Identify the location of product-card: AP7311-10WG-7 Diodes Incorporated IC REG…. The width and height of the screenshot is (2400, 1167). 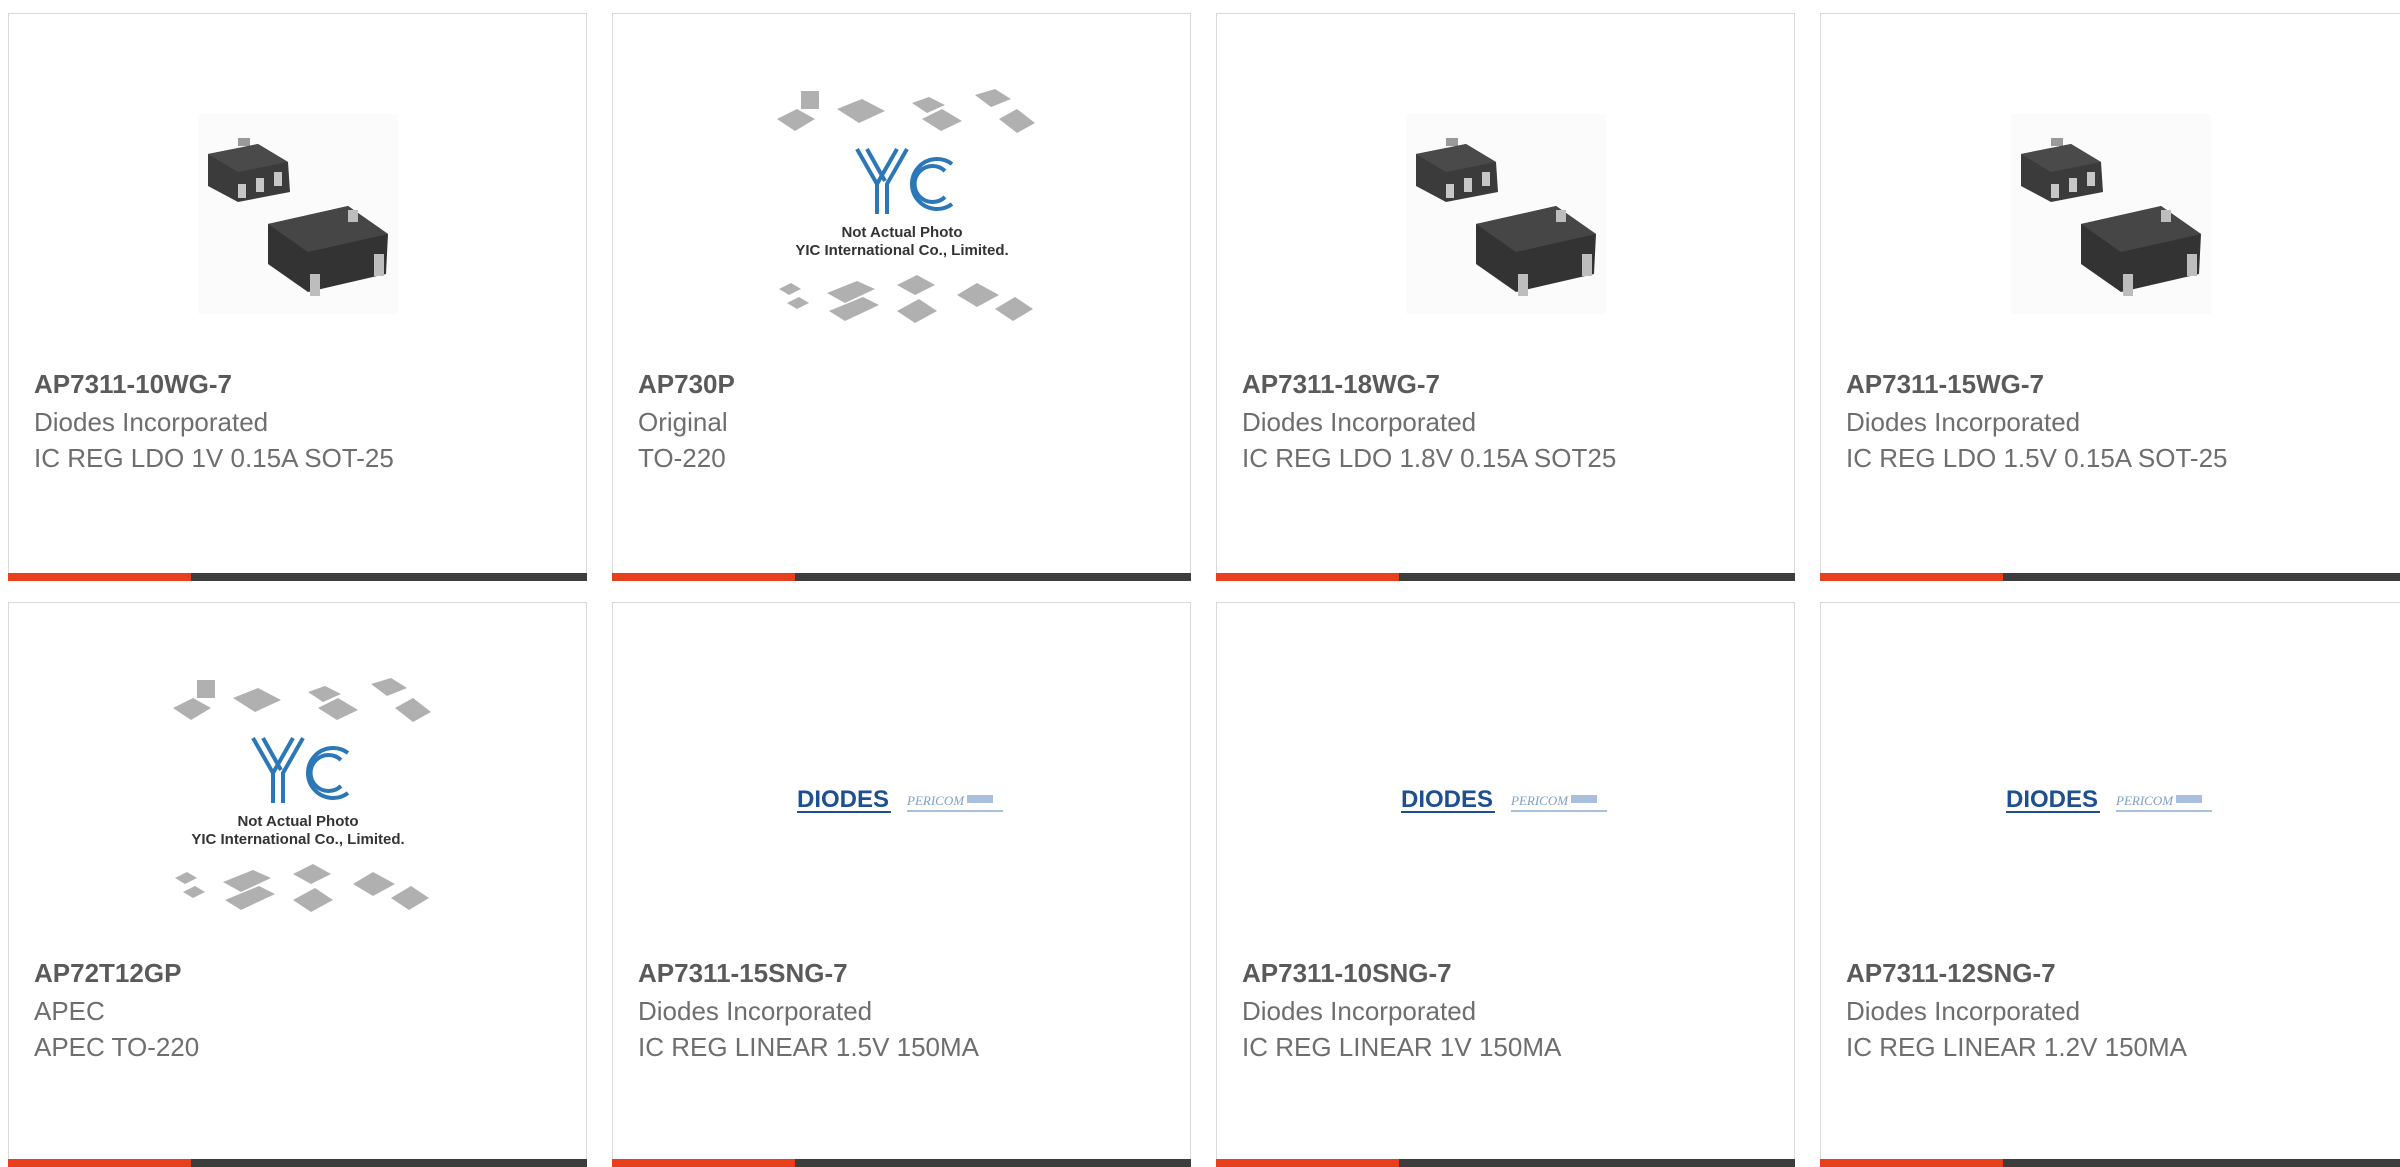
(298, 297).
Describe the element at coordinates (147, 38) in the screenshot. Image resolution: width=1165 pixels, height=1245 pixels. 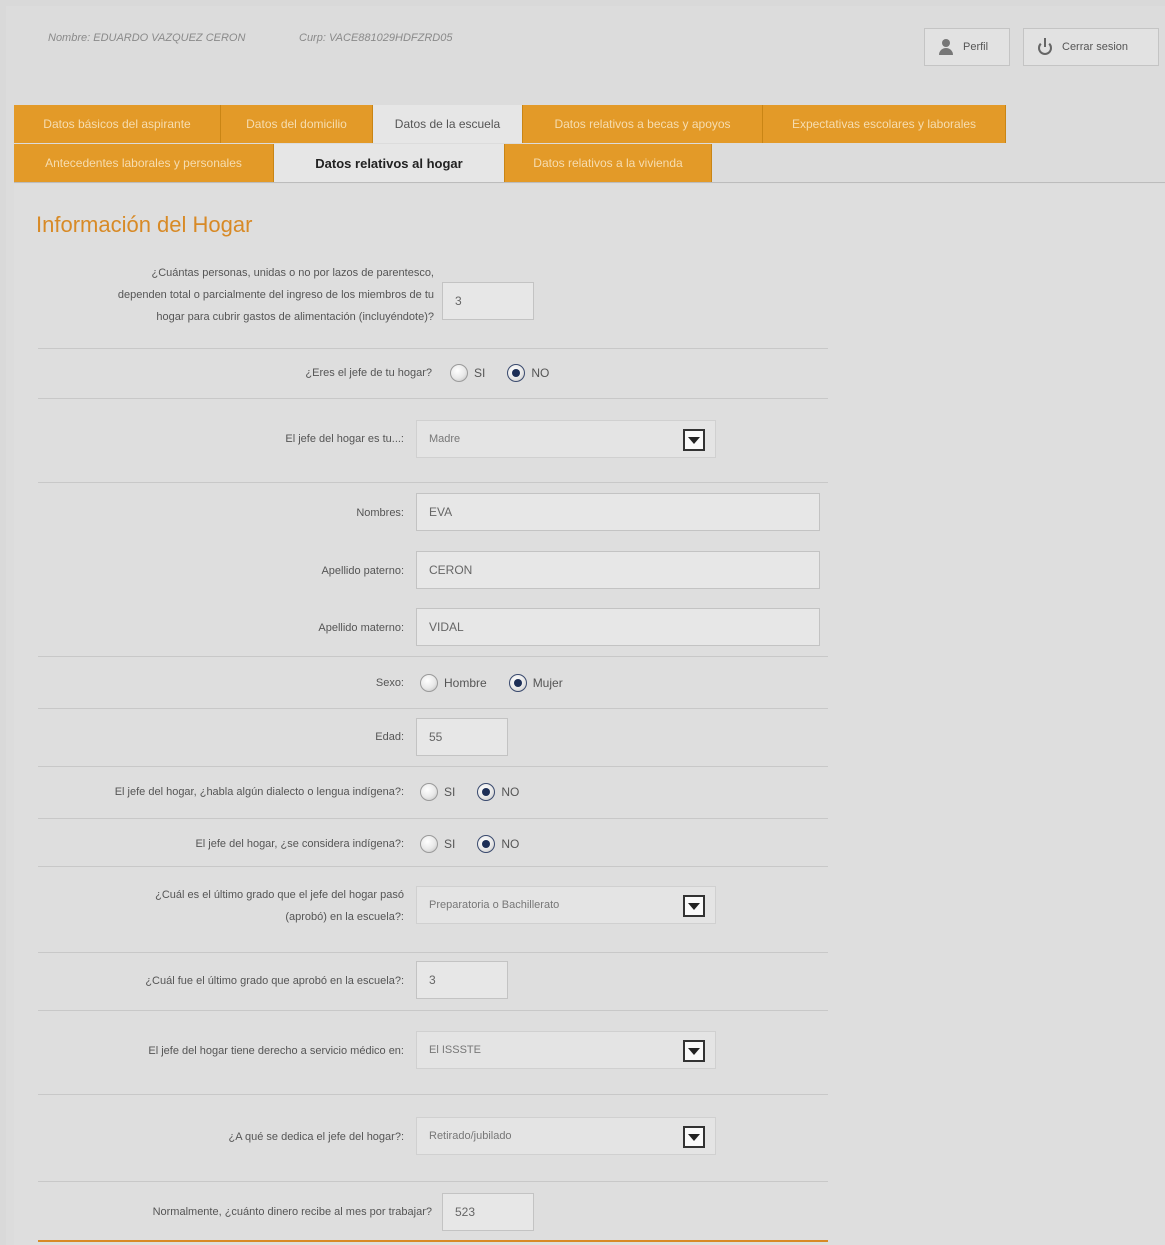
I see `user-name: Nombre: EDUARDO VAZQUEZ CERON` at that location.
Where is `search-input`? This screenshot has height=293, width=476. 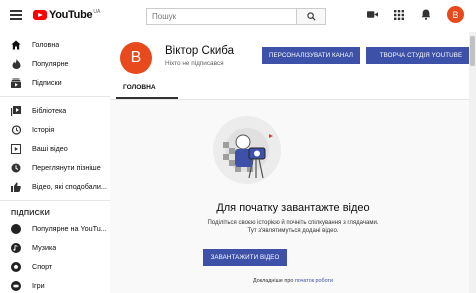 search-input is located at coordinates (221, 16).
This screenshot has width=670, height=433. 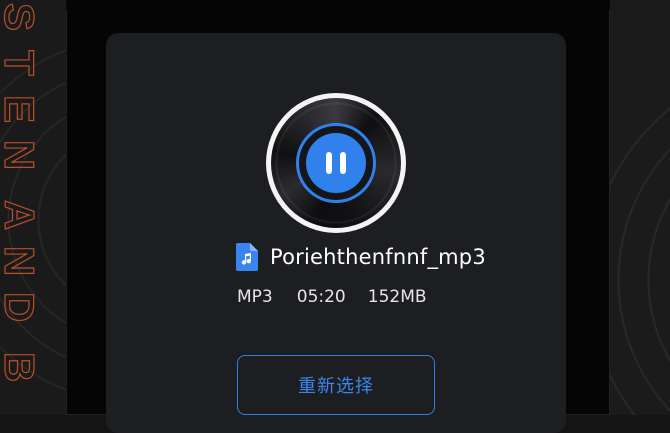 What do you see at coordinates (247, 257) in the screenshot?
I see `music-file-icon` at bounding box center [247, 257].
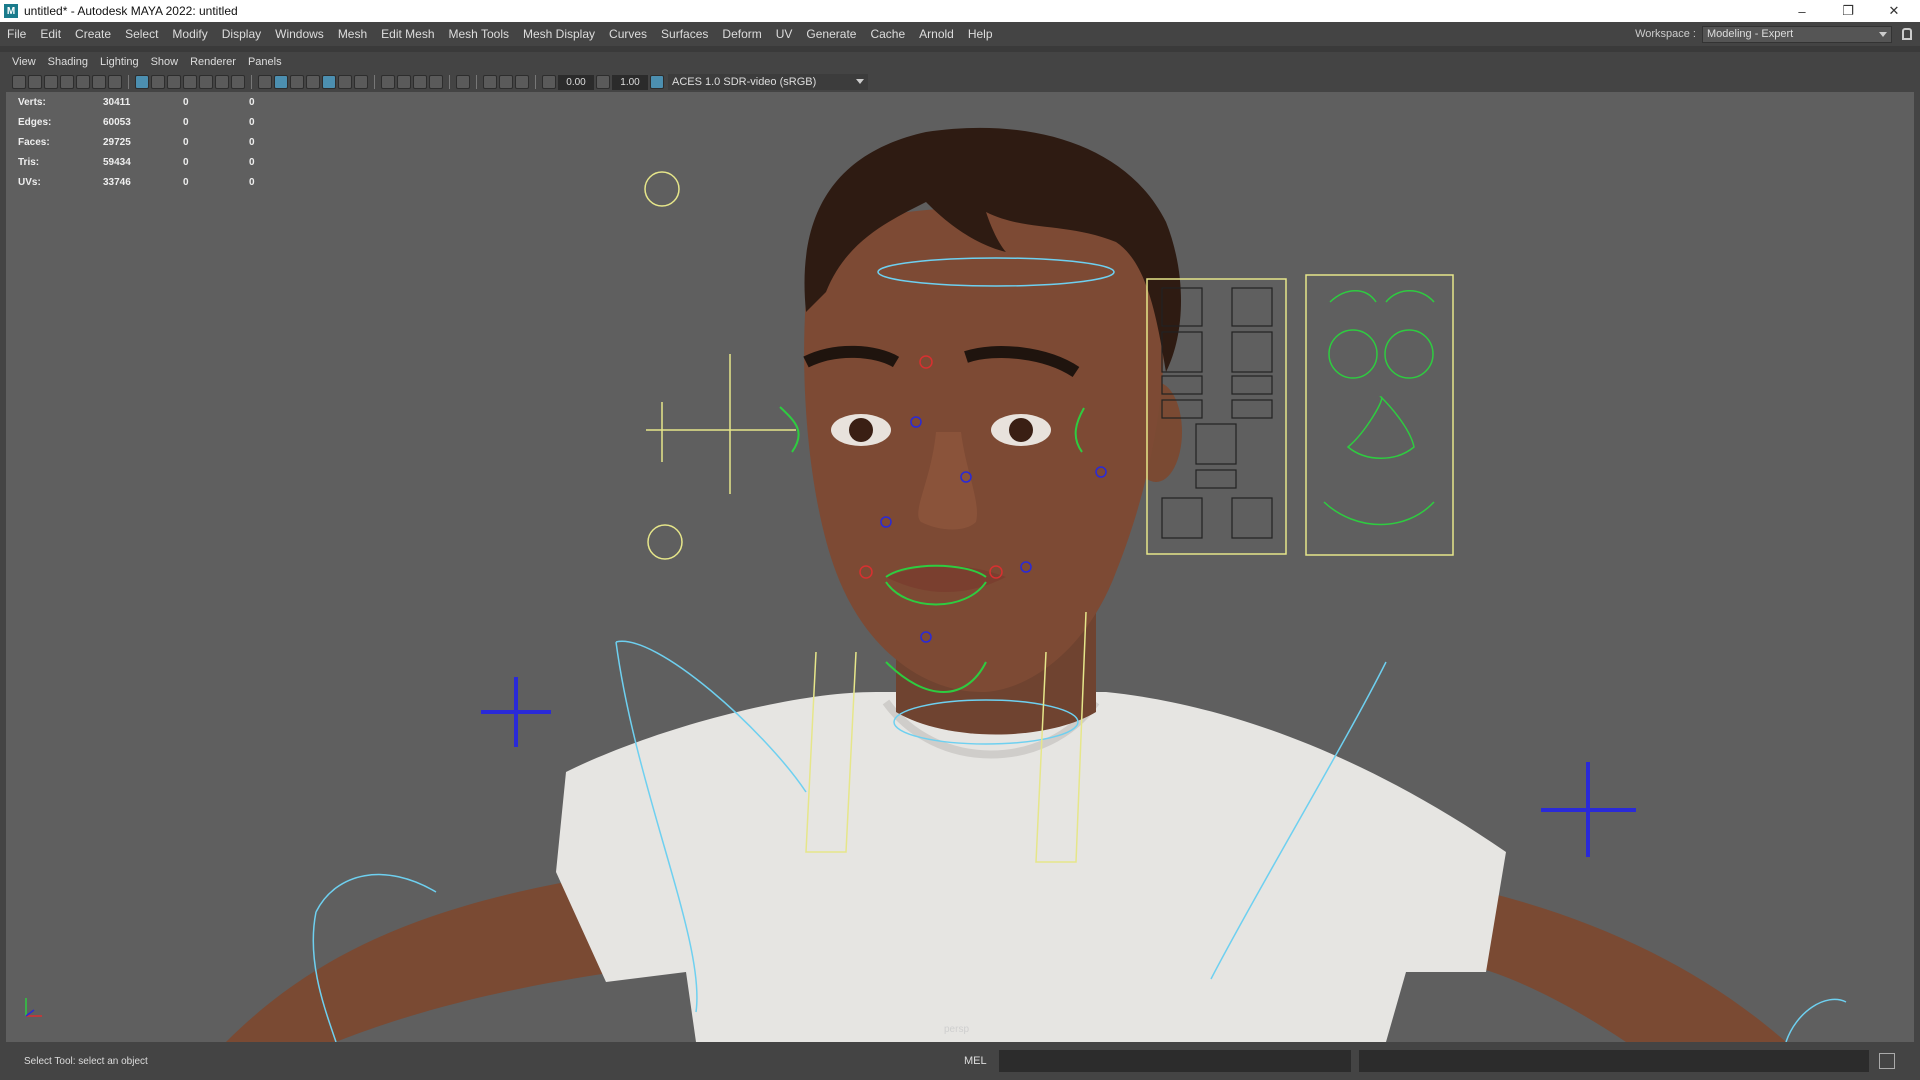 The height and width of the screenshot is (1080, 1920). What do you see at coordinates (420, 82) in the screenshot?
I see `anti-aliasing-icon` at bounding box center [420, 82].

━━━━━━━━━━━━━━━━━━━━━━━━━━━━━━

> _What the task asks_
Transcribe the lines from the one containing "Describe the element" down to the one containing "at that location.", both included, and leave the pictures out.

> _Solution to the exercise_
Describe the element at coordinates (147, 38) in the screenshot. Image resolution: width=1165 pixels, height=1245 pixels. 
I see `user-name: Nombre: EDUARDO VAZQUEZ CERON` at that location.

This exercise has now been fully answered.